_EXERCISE GOAL:_ Retype the entries below exactly as they appear, omitting the pictures from your reply.

** START OF EXTRACTED MATERIAL **

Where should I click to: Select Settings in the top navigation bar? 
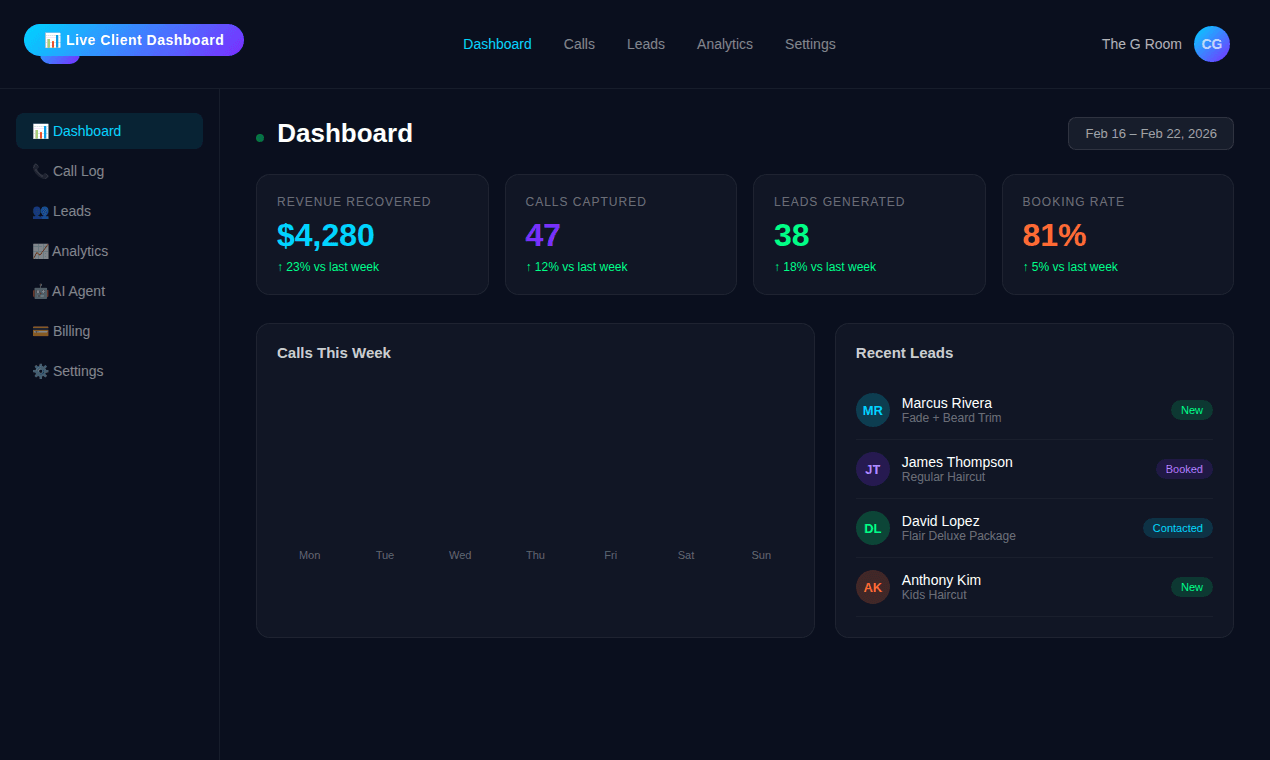pyautogui.click(x=809, y=44)
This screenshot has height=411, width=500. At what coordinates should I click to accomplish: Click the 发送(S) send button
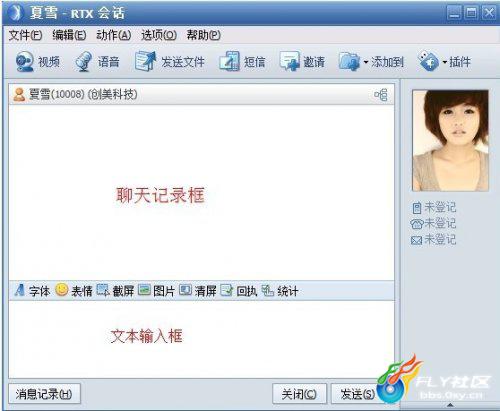pos(357,394)
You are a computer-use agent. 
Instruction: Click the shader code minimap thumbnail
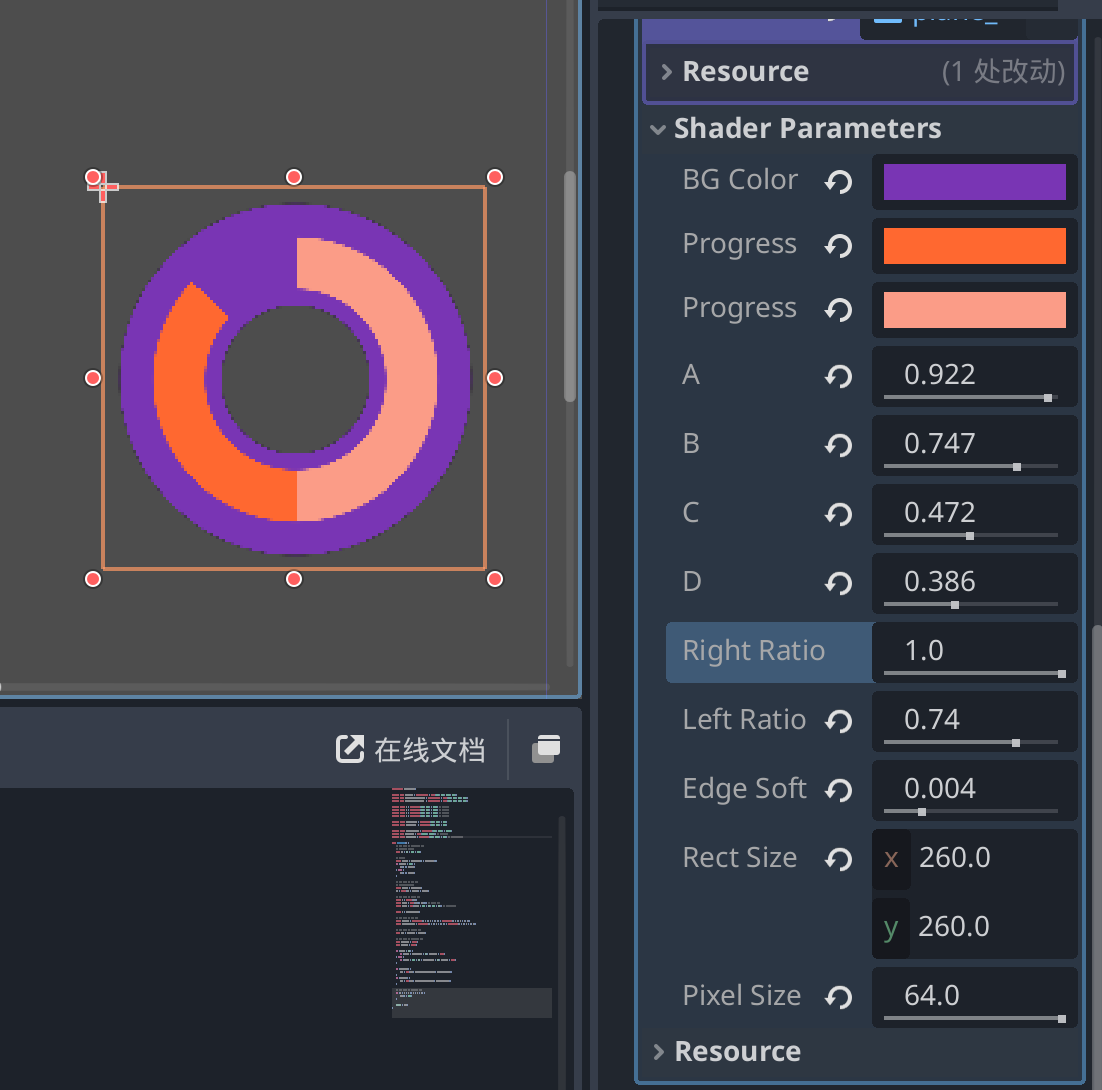472,902
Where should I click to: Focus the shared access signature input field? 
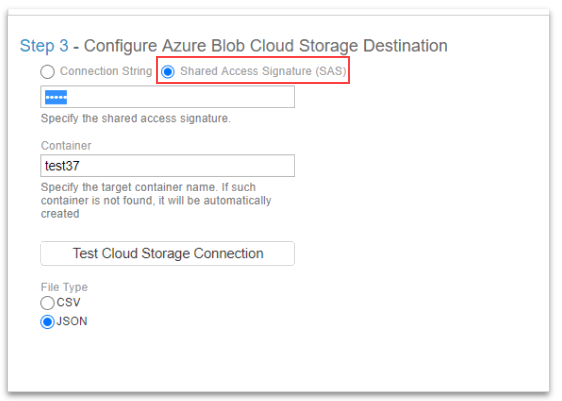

** END OF EXTRACTED MATERIAL **

_FULL OUTPUT:_
Where should I click to: Select Settings in the top navigation bar? 
pyautogui.click(x=809, y=44)
This screenshot has height=411, width=500. At what coordinates should I click to accomplish: Click the 发送(S) send button
pos(357,394)
You are a computer-use agent. 
Instruction: Click the shader code minimap thumbnail
472,902
Where should I click to: Focus the shared access signature input field? 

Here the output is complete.